Anne Emilie Poulsson (September 8, 1853 – March 18, 1939) was an American children's author and campaigner for early childhood education and the kindergarten movement.

Poulsson was born in Cedar Grove, New Jersey. She was the daughter of Halvor Poulsson and Ruth Anne Poulsson (née Mitchell). Her father, an immigrant from Norway, died when she was still young. From the age of six months, she developed a serious eye condition resulting in visual impairment, which would eventually render her blind. She was taught to read at home and started at a public school at the age of eight, going on to high school at twelve. She learned braille at the Perkins School for the Blind in Watertown, Massachusetts. For several years in her 20s, she lived with the family of composer and music educator Mabel Madison Watson. She later taught and lectured in Boston, Massachusetts. Poulsson was an advocate of the educationalist Friedrich Fröbel. She wrote and gave lectures on parenting, as well as writing books for children. She made a number of trips to Norway and together with her sister Laura E. Poulsson, translated the works of others authors from the Norwegian language.

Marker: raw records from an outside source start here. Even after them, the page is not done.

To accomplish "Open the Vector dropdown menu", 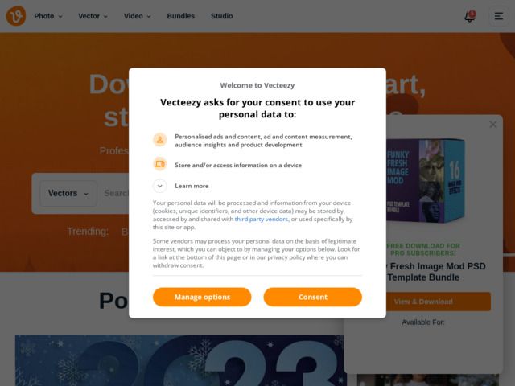I will point(93,16).
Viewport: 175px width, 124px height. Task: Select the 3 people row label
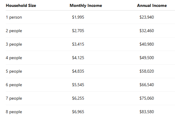[14, 44]
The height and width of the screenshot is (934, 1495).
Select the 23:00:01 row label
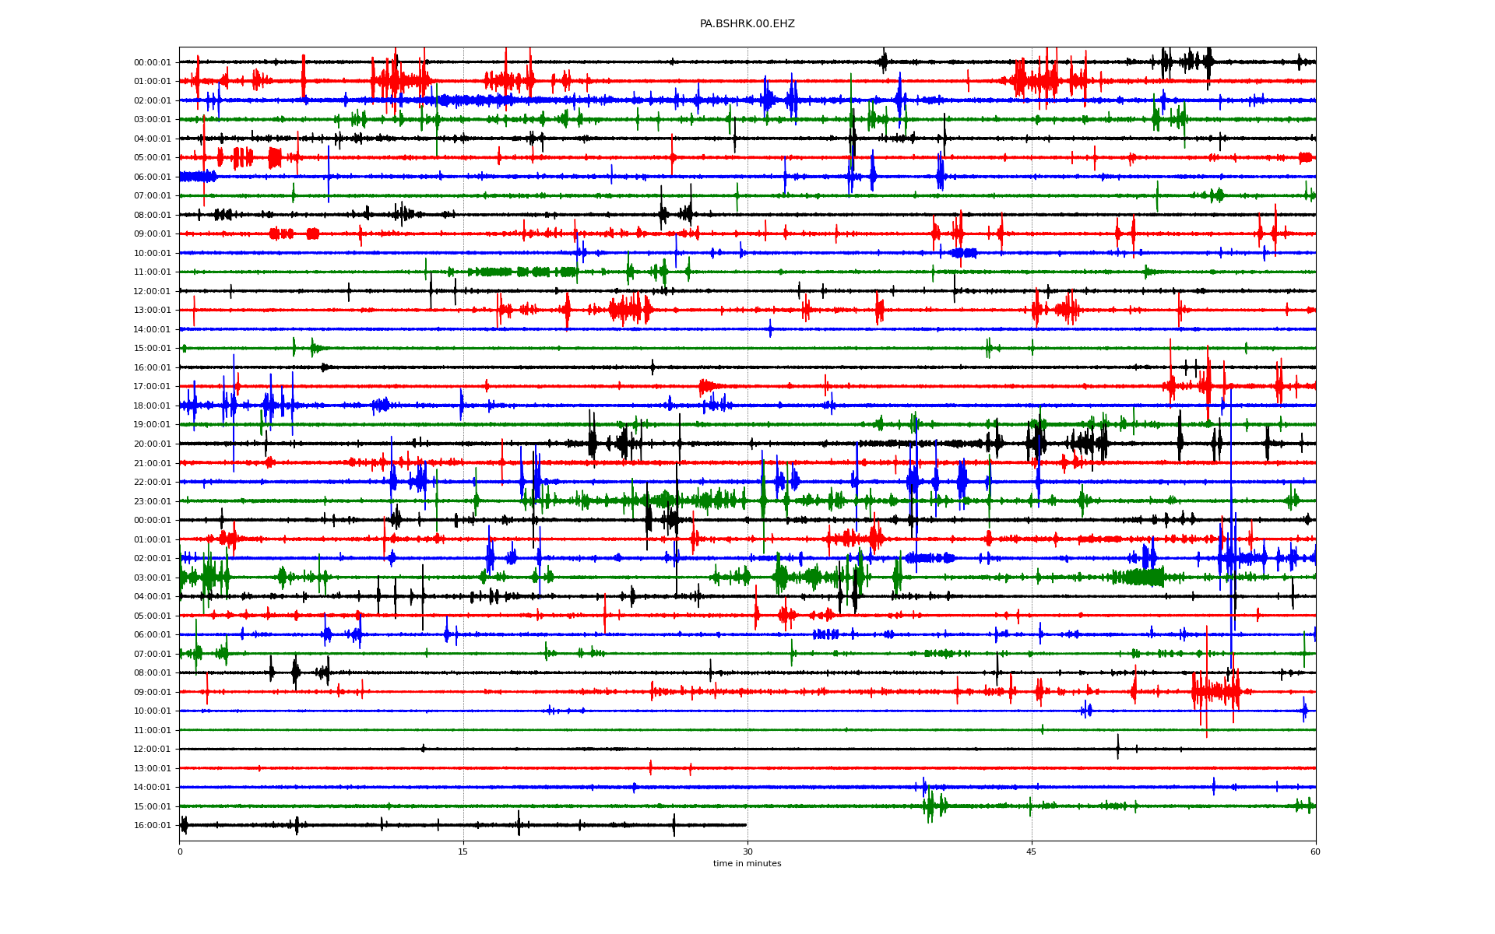click(152, 501)
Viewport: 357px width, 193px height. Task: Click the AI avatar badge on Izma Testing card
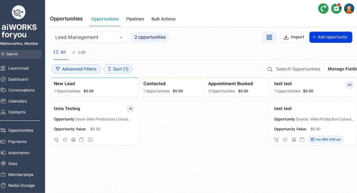(130, 108)
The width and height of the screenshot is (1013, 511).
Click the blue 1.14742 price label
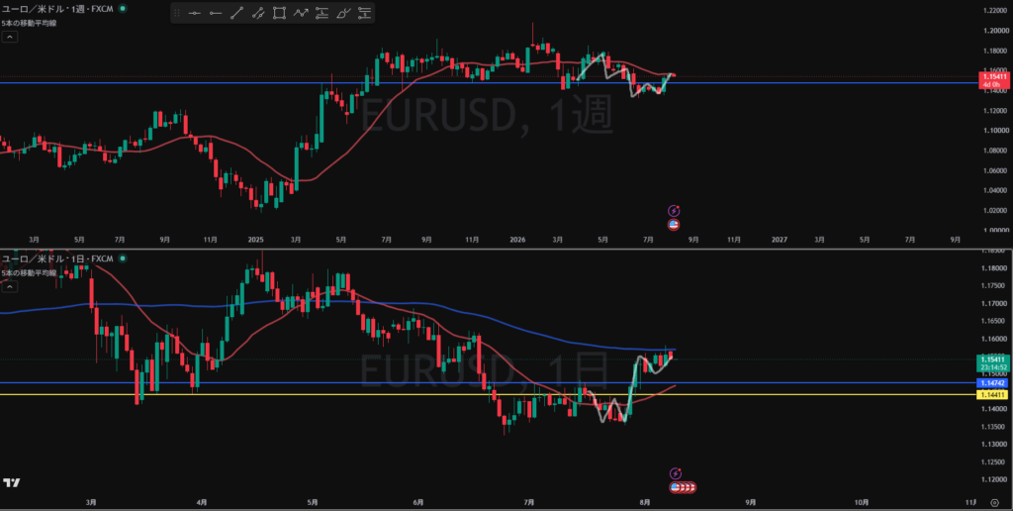993,383
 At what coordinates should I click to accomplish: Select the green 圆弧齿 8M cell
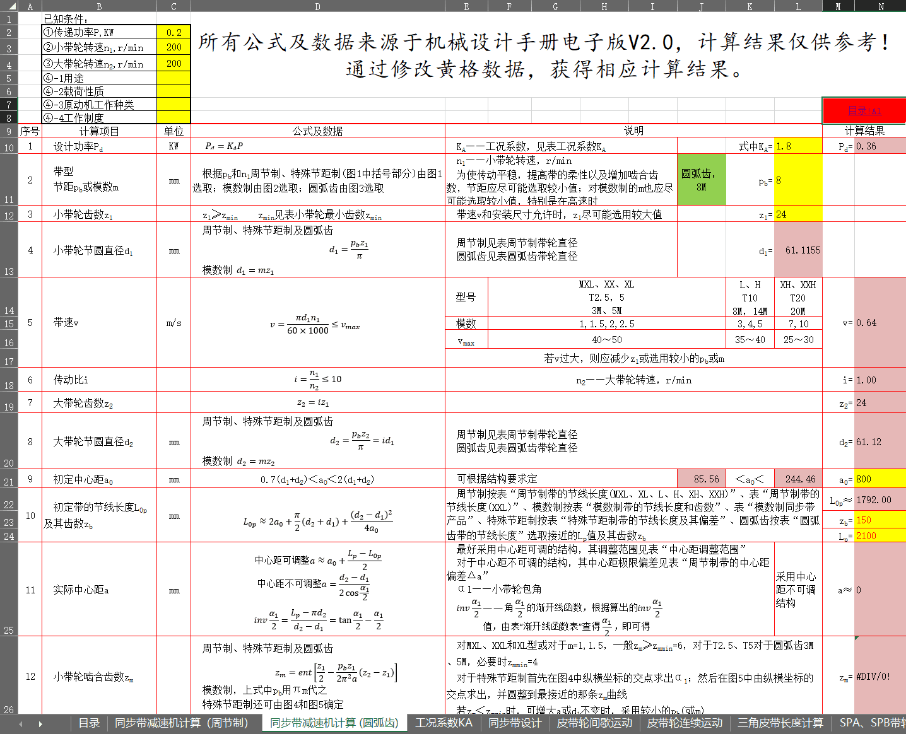click(701, 179)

One of her poems from Rhyme Time for Children is sometimes quoted in support of literacy campaigns:

Books are keys to wisdom's treasure;
books are gates to lands of pleasure.
Books are paths that upward lead.
Books are friends; come, let us read.
— quote

==Bibliography==
- Kindergarten and Primary School for the Blind co-written with Michael Anagnostopoulos (1884)
- Finger plays for nursery and kindergarten (1893)
- In the child's world (1893)
- Through the farmyard gate (1896)
- Love and Law in Child Training: A Book for Mothers (1899)
- The Runaway Donkey and Other Rhymes (1905)
- Top-of-the-World Stories for Boys and Girls (Translated from Scandinavian languages with Laura E. Poulsson, 1916)
- Rhyme Time For Children
- Baby's Breakfast
- Mrs. Cat's Dinner
- The Christmas Cake: A Story from Norway
- Holiday Songs And Every Day Songs And Games (1901)
- What Happened to Inger Johanne by Dikken Zwilgmeyer (Translation, 1919)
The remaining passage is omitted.